Casemiro elige Inter Miami: el nuevo gran fichaje de la MLS
Casemiro ya tomó una decisión. Tras despedirse de Old Trafford este verano, el veterano brasileño ha señalado a Inter Miami como su siguiente destino. No es un tanteo, es una determinación. Según The Athletic, había varias propuestas sobre la mesa, pero el mediocentro de 34 años solo tiene una ciudad en la cabeza: Miami.
Allí le espera un vestuario que parece un cartel de gala: Lionel Messi, Rodrigo De Paul, Germán Berterame… y ahora, si todo cuadra, uno de los mediocentros más dominantes de la última década. La atracción del proyecto en la MLS ha pesado más que cualquier otra oferta internacional. Para un futbolista que viene de una temporada de resurgimiento en la Premier League, la apuesta tiene sentido: un reto nuevo, un escaparate global y un club que no esconde su ambición.
Un fichaje con letra pequeña
Nada de esto, sin embargo, es sencillo. El movimiento choca de frente con una de las particularidades del sistema MLS: los “discovery rights”. Hoy, esos derechos sobre Casemiro pertenecen a LA Galaxy, que tiene prioridad para negociar con el jugador dentro de la liga.
Galaxy no se ha quedado de brazos cruzados. El club angelino mantuvo numerosas conversaciones con los representantes del brasileño y presentó varias ofertas de contrato con la esperanza de convencerlo para mudarse a California. La respuesta, implícita pero contundente, ha sido un no. Casemiro quiere Miami.
Este mecanismo de “descubrimiento” nació para evitar guerras de pujas internas entre franquicias por el mismo objetivo internacional. Esta vez, sin embargo, ha provocado un pulso. Para destrabar la operación, todo apunta a que Inter Miami tendrá que compensar a Galaxy, como ya ocurrió cuando Los Angeles pagó 400.000 dólares a Charlotte FC por los derechos de Marco Reus hace dos temporadas.
El rompecabezas del límite salarial
Hay otro obstáculo, igual de delicado: el encaje financiero. Inter Miami no dispone ahora mismo de una plaza libre de Designated Player (DP).
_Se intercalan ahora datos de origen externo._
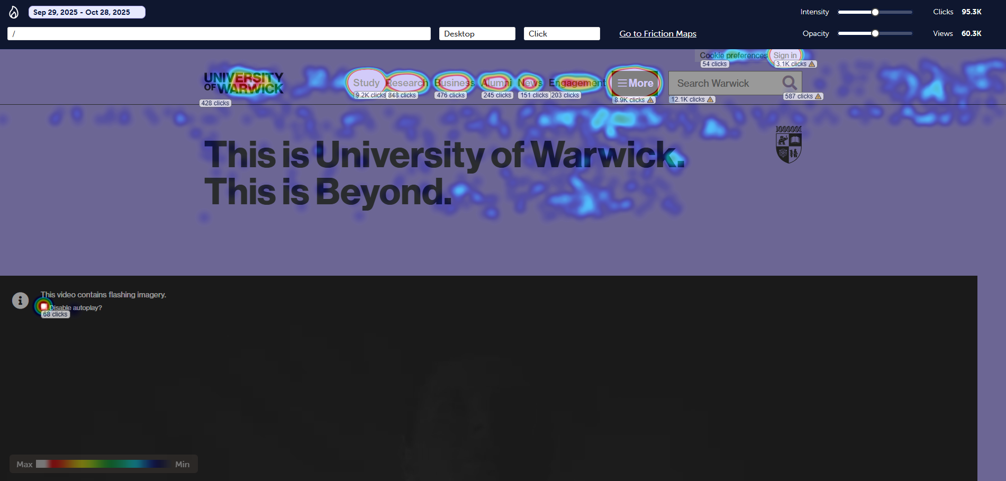
Task: Click the flame logo icon
Action: (x=14, y=12)
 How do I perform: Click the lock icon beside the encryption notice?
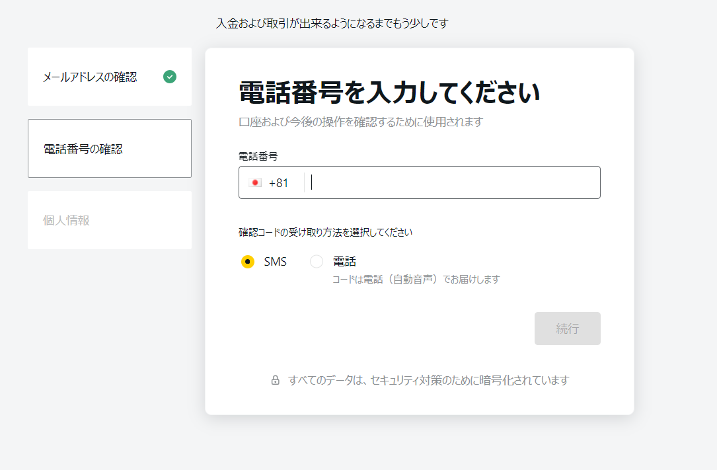click(x=278, y=380)
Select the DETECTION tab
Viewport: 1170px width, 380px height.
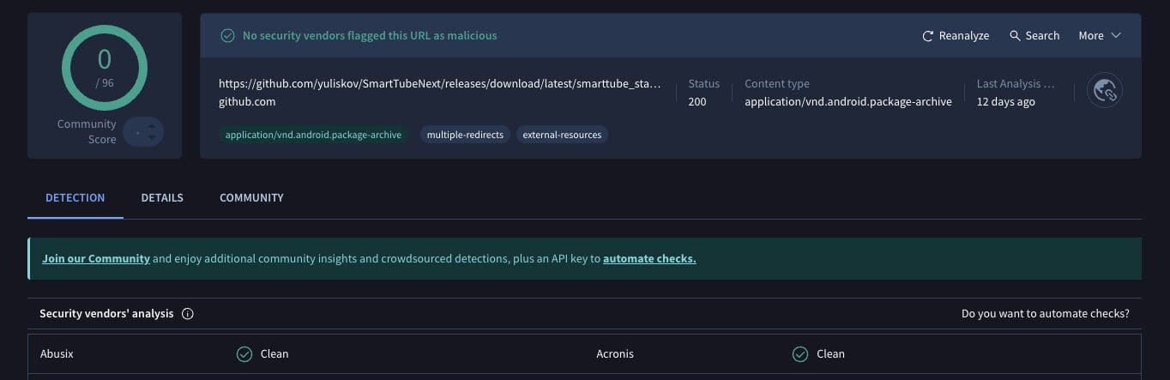pyautogui.click(x=75, y=197)
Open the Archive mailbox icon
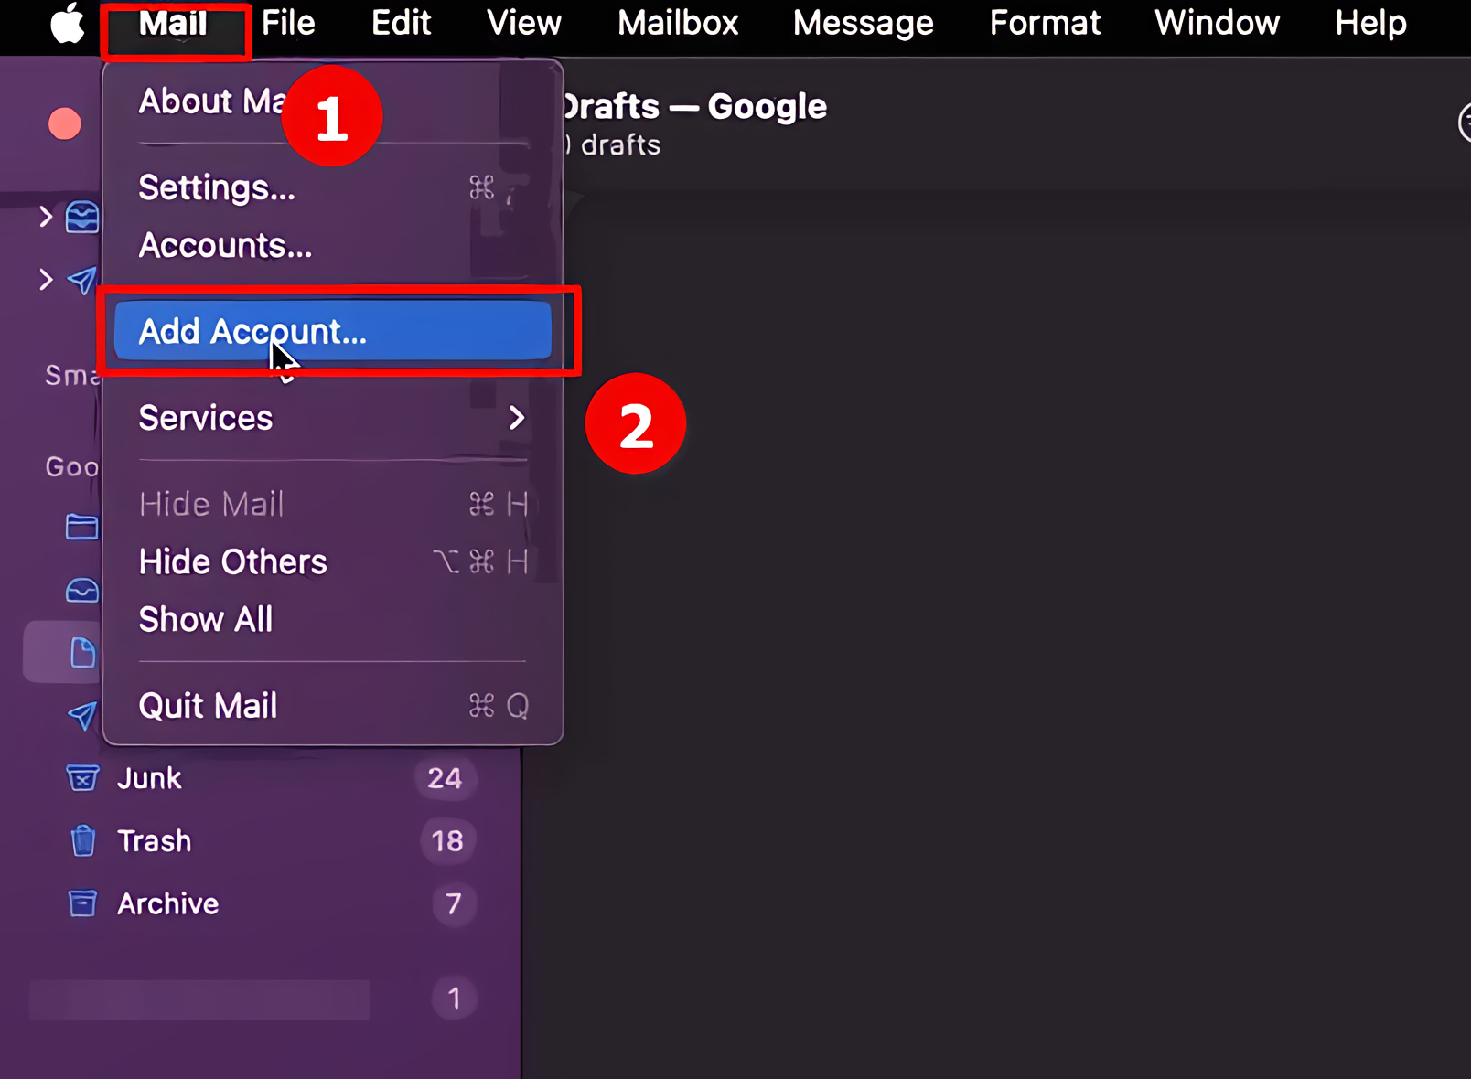The width and height of the screenshot is (1471, 1079). click(x=83, y=903)
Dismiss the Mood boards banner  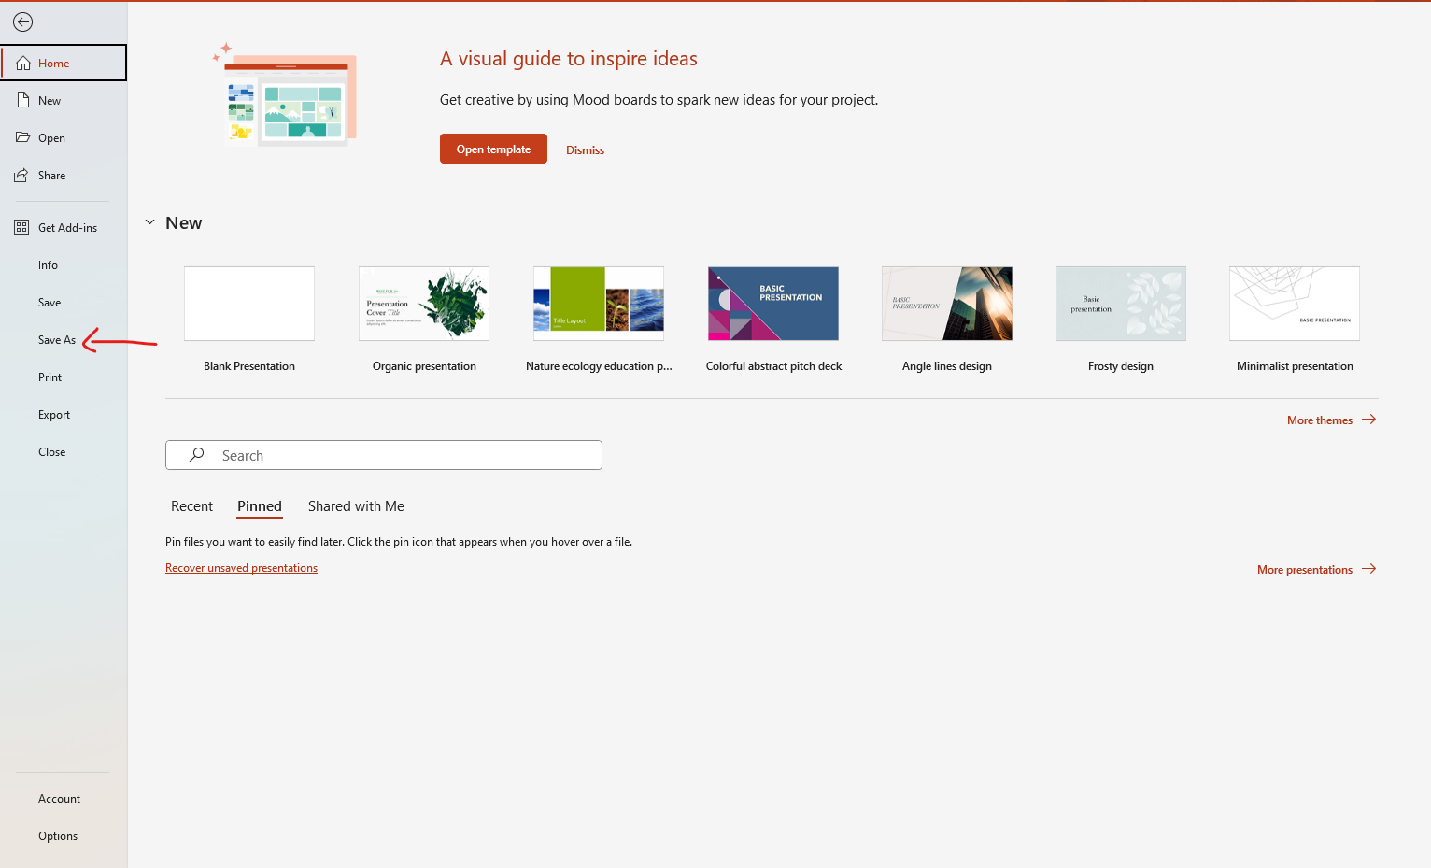(585, 149)
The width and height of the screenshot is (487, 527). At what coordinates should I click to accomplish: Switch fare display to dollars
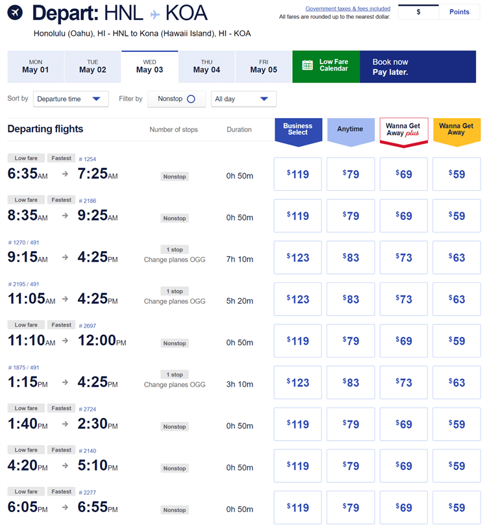pos(418,12)
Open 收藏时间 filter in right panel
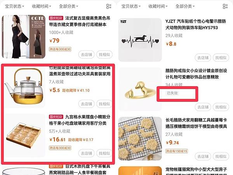This screenshot has width=233, height=175. click(158, 6)
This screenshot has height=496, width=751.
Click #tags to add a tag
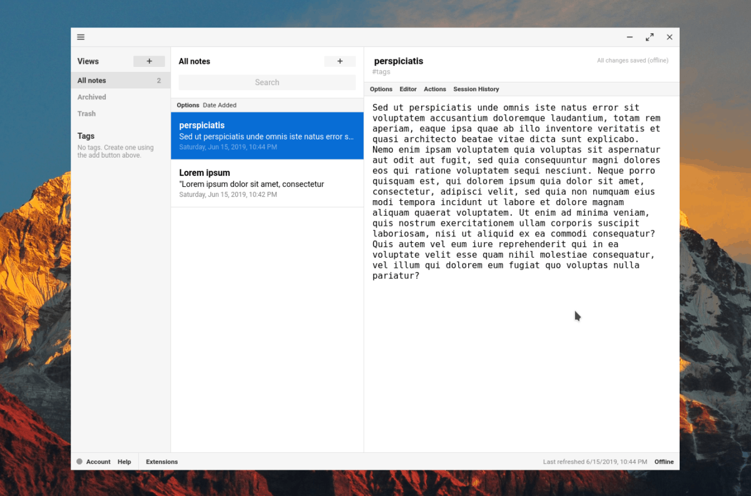click(x=381, y=71)
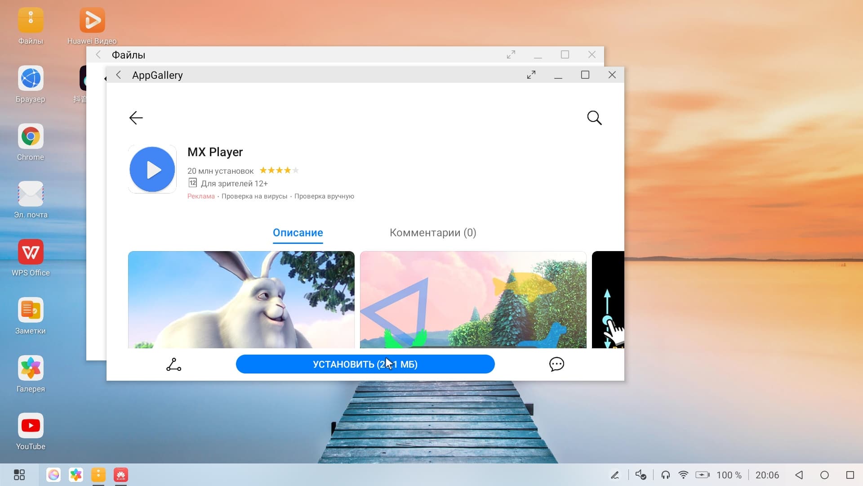The width and height of the screenshot is (863, 486).
Task: Open the forest scene screenshot thumbnail
Action: (x=473, y=299)
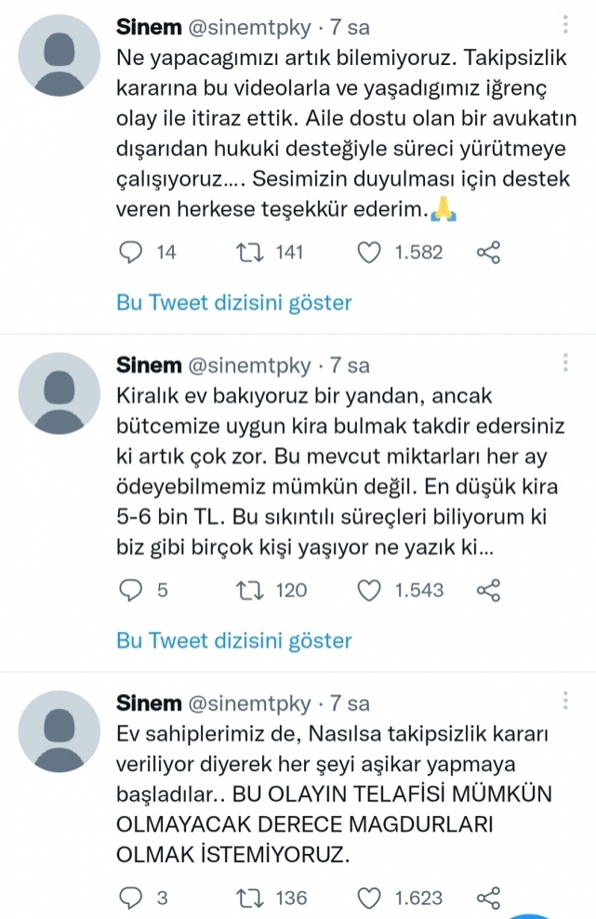Open more options on the first tweet

(567, 26)
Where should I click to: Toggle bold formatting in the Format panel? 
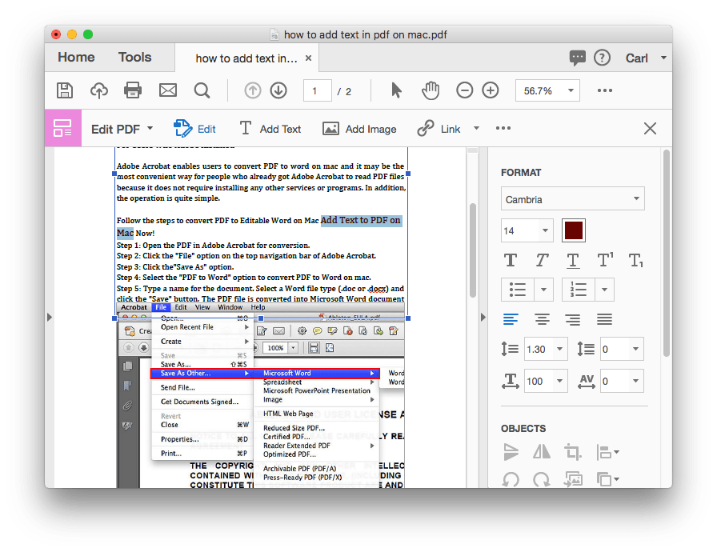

Con Messi y otros nombres ocupando esos huecos, el salario inicial de Casemiro tendría que situarse por debajo del umbral de los 2 millones de dólares para esta temporada.
La solución ya tiene molde conocido en Florida. El club planea repetir la fórmula que utilizó en 2023 con Jordi Alba: recurrir a Targeted Allocation Money (TAM) para registrar al jugador por debajo del rango DP y, más adelante, cuando se libere espacio en la plantilla, elevarlo a esa categoría con un aumento salarial.
El contrato, previsiblemente, incluiría una opción no garantizada que active esa mejora cuando el club pueda abrir una plaza de jugador franquicia. Es ingeniería financiera, sí, pero también una seña de identidad de los despachos de Miami, que busca desesperadamente reforzar una plantilla golpeada por una campaña turbulenta, marcada por la salida del entrenador Javier Mascherano a mitad de temporada.
Un palmarés que impone
Casemiro aterrizaría en Norteamérica con uno de los currículums más imponentes del fútbol moderno. En su etapa en Real Madrid levantó cinco Champions League y tres títulos de LaLiga, convirtiéndose en el ancla silenciosa de uno de los mejores equipos de la historia reciente.
Su rendimiento no se ha desplomado en Inglaterra. La última temporada con Manchester United firmó nueve goles en 33 partidos como titular, contribución clave para que el equipo terminara tercero y regresara a la máxima competición europea. No son cifras habituales para un mediocentro defensivo. Son el reflejo de un jugador que sigue influyendo en las dos áreas.
Brasil primero, Miami después
Antes de enfundarse la camiseta rosa de Miami, Casemiro tiene una última misión con su selección. Carlo Ancelotti lo ha incluido en la lista definitiva de Brasil para el Mundial de este verano. Allí buscará ampliar sus 84 internacionalidades y añadir otro capítulo a su trayectoria con la Canarinha.
Solo después de cumplir con la Seleção, el mediocentro se incorporará a un Inter Miami que suma actualmente 28 puntos y defiende su corona de la MLS Cup bajo las órdenes del técnico interino Guillermo Hoyos. Si el acuerdo se cierra y la burocracia de la liga no se interpone, la MLS está a punto de sumar otra estrella de época.
La pregunta ya no es si Casemiro encaja en Miami. La verdadera incógnita es hasta dónde puede llegar una liga que empieza a acostumbrarse a este tipo de nombres.